» **Texto selecionado**:
====
7 de abril de 2017
Por Claudio Henrique dos Santos*, jornalista, escritor e palestrante
Um estudo científico realizado nos Estados Unidos e publicado
recentemente pela revista Science mostra como a influência do machismo
na sociedade começa a bagunçar a cabeça das nossas meninas desde a mais
tenra idade. Segundo os cientistas americanos, a partir dos seis anos de
idade, as meninas começam a adquirir a percepção de que os meninos são
mais corajosos, fazem grandes descobertas e são muito inteligentes. Já
as meninas, na visão delas mesmas, não são tão inteligentes assim.
Os cientistas concluíram, ainda, que até os cinco anos, garotos e
garotas associavam de modo semelhante o próprio gênero à inteligência,
mas que a partir dos seis anos, as meninas se mostram menos propensas a
fazer tal associação. Isso explica, em parte, o fato das mulheres mais
jovens se afastarem das carreiras consideradas mais complexas, como as
ligadas à área das ciências exatas.
É muito triste perceber como desde cedo o machismo implícito na nossa
sociedade começa a minar a confiança das nossas meninas. Eu, que sou
pai de uma, vivi um exemplo muito claro na minha casa. Antes de contar
esse caso, vale uma explicação. Por conta de um convite profissional
recebido pela minha esposa, durante um período da minha vida eu parei de
trabalhar para cuidar da casa e me dedicar à minha filha. Minha esposa
trabalhava e sustentava a casa, enquanto eu participava de todas as
reuniões da minha filha na escola e preparava o jantar, por exemplo. Na
minha casa, nunca convivemos com os clássicos estereótipos de gênero.
====
» **Seção de dados**:
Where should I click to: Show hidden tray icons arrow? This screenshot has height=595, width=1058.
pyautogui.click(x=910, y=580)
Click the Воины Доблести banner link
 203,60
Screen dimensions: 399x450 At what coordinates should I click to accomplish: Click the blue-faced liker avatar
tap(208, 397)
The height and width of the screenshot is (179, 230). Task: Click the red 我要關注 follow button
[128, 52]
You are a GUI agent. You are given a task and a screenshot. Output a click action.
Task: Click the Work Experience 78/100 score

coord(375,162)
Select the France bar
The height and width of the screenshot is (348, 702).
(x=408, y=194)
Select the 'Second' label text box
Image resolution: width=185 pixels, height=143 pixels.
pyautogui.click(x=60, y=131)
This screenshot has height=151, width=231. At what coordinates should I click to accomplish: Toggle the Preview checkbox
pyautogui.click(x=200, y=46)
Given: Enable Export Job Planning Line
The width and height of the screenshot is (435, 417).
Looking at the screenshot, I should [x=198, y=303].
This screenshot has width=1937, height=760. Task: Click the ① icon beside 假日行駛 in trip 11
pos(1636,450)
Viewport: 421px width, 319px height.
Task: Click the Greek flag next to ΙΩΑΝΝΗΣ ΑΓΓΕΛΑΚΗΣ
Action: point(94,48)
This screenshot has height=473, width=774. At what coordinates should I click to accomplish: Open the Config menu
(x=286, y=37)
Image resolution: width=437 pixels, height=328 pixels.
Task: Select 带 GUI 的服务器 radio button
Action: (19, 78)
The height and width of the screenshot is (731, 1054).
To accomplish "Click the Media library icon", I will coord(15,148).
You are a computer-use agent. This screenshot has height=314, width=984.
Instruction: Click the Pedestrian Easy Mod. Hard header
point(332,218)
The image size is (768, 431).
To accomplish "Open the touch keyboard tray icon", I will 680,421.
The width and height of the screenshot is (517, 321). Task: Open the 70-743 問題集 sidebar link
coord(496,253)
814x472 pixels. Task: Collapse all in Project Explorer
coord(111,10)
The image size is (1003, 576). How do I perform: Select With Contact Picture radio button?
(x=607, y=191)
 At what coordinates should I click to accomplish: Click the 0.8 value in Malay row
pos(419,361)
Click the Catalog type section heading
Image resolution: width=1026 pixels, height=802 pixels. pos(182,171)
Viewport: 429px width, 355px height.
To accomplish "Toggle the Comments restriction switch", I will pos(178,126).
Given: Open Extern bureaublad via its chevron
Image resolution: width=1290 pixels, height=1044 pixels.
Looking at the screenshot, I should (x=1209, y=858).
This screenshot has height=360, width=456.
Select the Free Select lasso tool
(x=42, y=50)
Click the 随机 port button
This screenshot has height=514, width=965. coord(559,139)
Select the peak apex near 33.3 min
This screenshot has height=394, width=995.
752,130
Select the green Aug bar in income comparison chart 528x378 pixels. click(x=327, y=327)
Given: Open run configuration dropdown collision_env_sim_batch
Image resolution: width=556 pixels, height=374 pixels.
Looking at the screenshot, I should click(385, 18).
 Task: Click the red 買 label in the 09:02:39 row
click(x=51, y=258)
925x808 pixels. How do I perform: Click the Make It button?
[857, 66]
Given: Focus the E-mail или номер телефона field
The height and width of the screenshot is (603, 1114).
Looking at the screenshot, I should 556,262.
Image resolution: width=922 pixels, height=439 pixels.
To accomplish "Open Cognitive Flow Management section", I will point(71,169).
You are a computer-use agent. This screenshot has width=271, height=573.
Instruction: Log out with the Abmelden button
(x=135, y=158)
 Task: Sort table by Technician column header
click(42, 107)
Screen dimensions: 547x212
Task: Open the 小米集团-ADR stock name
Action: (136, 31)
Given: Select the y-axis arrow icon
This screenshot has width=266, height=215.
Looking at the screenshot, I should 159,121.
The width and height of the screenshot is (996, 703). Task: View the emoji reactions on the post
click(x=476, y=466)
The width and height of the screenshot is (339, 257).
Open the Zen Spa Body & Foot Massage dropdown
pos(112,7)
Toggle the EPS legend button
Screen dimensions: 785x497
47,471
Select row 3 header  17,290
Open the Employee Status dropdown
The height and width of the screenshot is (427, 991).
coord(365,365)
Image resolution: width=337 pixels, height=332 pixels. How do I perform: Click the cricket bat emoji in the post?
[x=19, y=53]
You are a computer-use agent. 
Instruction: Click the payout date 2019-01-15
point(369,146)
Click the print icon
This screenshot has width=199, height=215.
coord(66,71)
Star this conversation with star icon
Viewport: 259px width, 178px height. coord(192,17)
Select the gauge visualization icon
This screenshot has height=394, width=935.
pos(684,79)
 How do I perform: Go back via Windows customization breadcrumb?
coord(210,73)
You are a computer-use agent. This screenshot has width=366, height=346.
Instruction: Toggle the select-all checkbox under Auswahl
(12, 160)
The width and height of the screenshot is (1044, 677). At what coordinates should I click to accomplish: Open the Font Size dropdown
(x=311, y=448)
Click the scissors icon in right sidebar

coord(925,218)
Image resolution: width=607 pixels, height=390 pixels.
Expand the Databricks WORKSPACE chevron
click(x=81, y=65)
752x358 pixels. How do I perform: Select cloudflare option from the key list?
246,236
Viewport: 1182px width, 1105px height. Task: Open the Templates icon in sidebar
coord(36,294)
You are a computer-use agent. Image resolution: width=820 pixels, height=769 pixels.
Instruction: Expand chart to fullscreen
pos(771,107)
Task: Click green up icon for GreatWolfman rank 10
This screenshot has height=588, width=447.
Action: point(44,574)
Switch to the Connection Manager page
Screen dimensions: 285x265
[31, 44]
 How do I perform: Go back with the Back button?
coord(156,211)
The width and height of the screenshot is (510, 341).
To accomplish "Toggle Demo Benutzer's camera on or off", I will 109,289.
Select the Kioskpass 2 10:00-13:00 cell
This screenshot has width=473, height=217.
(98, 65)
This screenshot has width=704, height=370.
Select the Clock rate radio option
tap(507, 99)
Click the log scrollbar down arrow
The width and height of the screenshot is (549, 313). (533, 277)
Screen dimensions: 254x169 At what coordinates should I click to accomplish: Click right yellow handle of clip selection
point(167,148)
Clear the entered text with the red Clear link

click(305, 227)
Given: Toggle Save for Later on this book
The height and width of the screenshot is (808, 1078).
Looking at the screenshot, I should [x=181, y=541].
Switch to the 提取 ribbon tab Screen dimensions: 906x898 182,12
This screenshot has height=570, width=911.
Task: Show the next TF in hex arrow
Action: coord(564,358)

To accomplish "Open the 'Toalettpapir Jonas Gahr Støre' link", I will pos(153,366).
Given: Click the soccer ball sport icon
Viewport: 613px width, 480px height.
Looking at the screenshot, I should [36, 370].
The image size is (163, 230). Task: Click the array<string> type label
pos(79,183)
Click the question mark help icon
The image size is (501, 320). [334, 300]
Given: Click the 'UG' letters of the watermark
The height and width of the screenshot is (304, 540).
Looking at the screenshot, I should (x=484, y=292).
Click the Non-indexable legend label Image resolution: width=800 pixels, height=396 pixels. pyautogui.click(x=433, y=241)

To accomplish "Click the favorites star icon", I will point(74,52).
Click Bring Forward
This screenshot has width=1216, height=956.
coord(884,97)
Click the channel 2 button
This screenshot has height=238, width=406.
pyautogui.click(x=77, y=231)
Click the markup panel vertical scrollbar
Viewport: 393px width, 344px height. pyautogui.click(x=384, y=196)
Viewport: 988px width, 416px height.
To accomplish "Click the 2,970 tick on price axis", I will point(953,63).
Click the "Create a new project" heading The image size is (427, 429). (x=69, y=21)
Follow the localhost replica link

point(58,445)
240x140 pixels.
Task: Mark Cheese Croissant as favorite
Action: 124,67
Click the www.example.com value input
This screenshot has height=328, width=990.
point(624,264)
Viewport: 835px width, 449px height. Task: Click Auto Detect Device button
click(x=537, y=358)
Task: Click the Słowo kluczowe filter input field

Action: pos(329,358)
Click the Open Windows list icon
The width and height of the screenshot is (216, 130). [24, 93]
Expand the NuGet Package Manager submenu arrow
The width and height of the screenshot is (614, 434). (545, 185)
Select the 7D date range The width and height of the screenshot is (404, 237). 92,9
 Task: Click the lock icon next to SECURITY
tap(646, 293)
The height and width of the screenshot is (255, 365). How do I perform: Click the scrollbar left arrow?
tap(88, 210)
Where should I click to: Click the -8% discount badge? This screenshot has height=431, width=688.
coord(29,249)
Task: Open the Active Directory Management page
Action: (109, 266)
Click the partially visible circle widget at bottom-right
====
» **Tarefas a fazer**:
• 1. Diga se cada afirmação abaixo está de acordo com o texto selecionado. Responda sim ou não e cite entre aspas as palavras do texto que decidem. (a) O estudo foi publicado pela revista Science. (b) Até os cinco anos, as meninas já ligavam menos o próprio gênero à inteligência do que os meninos. (c) O autor continuou trabalhando fora enquanto cuidava da filha.
• 2. Devolva, sem mudar nada, o trecho do texto selecionado que começa em "Os cientistas concluíram, ainda, que" e vai até "das ciências exatas.", incluindo essas últimas palavras.
• 3. Segundo o texto selecionado, a partir de que idade as meninas começam a achar que os meninos são mais corajosos e muito inteligentes?
Os dados são um material separado do texto selecionado.

» **Respostas por tarefa**:
• 1.
(a) Sim: "publicado recentemente pela revista Science".
(b) Não: "até os cinco anos, garotos e garotas associavam de modo semelhante o próprio gênero à inteligência".
(c) Não: "eu parei de trabalhar para cuidar da casa e me dedicar à minha filha".

• 2.
Os cientistas concluíram, ainda, que até os cinco anos, garotos e
garotas associavam de modo semelhante o próprio gênero à inteligência,
mas que a partir dos seis anos, as meninas se mostram menos propensas a
fazer tal associação. Isso explica, em parte, o fato das mulheres mais
jovens se afastarem das carreiras consideradas mais complexas, como as
ligadas à área das ciências exatas.

• 3. A partir dos seis anos de idade.